Sec. 10. The Chairman shall convene a meeting whenever requested to do so by five members of the Executive Committee.
ARTICLE IV.
This Association shall have a branch office in every State in connection with the office of the auxiliary State Society therein, and shall have a central office at such place as the Executive Committee may determine.
ARTICLE V.
This Constitution may be amended at any annual meeting, by a vote of three-fifths of the delegates present therein.
ARTICLE VI.
Any person may become a member of the American Woman Suffrage Association by signing the Constitution and paying the sum of $1 annually, or life members by paying the sum of $10, which membership shall entitle the individual to attend the business meetings of delegates and participate in their deliberations.
ARTICLE VII.
Honorary members may be appointed by the annual meeting or by the Executive Committee, in consideration of services rendered.

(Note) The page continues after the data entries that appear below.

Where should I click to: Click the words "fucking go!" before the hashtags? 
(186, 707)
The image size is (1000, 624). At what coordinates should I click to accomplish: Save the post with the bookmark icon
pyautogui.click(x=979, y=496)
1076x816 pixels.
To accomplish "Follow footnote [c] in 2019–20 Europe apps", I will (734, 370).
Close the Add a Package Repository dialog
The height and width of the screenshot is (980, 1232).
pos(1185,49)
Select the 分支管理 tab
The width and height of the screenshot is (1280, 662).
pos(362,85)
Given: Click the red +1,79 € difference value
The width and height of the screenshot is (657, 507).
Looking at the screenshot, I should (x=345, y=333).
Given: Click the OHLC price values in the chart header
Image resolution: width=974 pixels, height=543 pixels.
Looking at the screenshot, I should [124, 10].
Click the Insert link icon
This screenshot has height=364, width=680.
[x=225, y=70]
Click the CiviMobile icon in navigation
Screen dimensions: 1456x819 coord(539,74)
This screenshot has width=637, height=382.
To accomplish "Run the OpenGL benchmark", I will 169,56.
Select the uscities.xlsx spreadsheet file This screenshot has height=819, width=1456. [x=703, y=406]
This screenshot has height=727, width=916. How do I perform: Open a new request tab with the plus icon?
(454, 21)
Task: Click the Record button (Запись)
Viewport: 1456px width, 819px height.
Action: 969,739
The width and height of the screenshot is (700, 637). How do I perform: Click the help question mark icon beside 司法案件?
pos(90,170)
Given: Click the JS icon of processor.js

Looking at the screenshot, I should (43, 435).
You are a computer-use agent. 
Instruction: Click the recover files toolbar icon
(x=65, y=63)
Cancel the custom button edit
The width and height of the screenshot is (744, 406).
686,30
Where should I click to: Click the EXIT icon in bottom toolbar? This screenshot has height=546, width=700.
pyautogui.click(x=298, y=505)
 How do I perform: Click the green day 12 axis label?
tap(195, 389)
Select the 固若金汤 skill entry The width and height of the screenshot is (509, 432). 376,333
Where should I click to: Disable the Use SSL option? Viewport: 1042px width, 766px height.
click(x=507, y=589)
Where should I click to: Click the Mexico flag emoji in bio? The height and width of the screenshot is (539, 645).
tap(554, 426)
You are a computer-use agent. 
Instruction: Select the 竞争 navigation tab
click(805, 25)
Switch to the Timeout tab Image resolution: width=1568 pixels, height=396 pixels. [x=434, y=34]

President—Henry Ward Beecher.
Vice Presidents at Large—T. W. Higginson, Mary A. Livermore, William Lloyd Garrison, Mrs. W. T. Hazard, George W. Curtis, Celia M. Burleigh, George W. Julian, Margaret V. Longley.
Chairman of Executive Committee—Lucy Stone.
Foreign Corresponding Secretary—Julia Ward Howe.
Corresponding Secretary—Myra Bradwell.
Recording Secretaries—Henry B. Blackwell, Amanda Way.
Treasurer—Frank B. Sanborn.
Vice-Presidents—Maine, Rev. Amory Battles; New Hampshire, Armenia S. White; Vermont, Hon. C. W. Willard; Massachusetts, Caroline M. Severance; Rhode Island, Rowland G. Hazard; Connecticut, Seth Rogers; New York, Oliver Johnson; New Jersey, Antoinette Brown Blackwell; Pennsylvania, Robert Purvis; Delaware, Mrs. Hanson Robinson; Ohio, Dr. H. M. Tracy Cutler; Indiana, Lizzie M. Boynton; Illinois, C. B. Waite; Wisconsin, Rev. H. Eddy; Michigan, Moses Coit Tyler; Minnesota, Mrs. A. Knight; Kansas, Hon. Charles Robinson; Iowa, Amelia Bloomer; Missouri, Hon. Isaac H. Sturgeon; Tennessee, Hon. Guy W. Wines; Florida, Alfred Purdie; Oregon, Mrs. General Rufus Saxton; California, Rev. Charles G. Ames; Virginia, Hon. J. C. Underwood; Washington Territory, Hon. Rufus Leighton; Arizona, Hon. A. K. P. Safford.
Executive Committee—Maine, Mrs. Oliver Dennett; New Hampshire, Hon. Nathaniel White; Vermont, Mrs. James Hutchinson, Jr.; Massachusetts, Rev. Rowland Connor; Rhode Island, Elizabeth B. Chace; Connecticut, Rev. Olympia Brown; New York, Mrs. Theodore Tilton; New Jersey, Mary F. Davis; Pennsylvania, Mary Grew; Delaware, Dr. John Cameron; Ohio, Andrew J. Boyer; Indiana, Rev. Charles Marshall; Illinois, Hon. J. B. Bradwell; Wisconsin, Lilie Peckham; Michigan, Lucinda H. Stone; Minnesota, Abby J. Spaulding; Kansas, Mrs. C. I. H. Nichols; Iowa, Belle Mansfield; Missouri, Mrs. Francis Minor; Tennessee, Rev. Charles J. Woodbury; Florida, Mrs. Dr. Hawkes; California, Mrs. Mary E. Ames; Virginia, Hon. A. M. Fretz; District of Columbia, Grace Greenwood.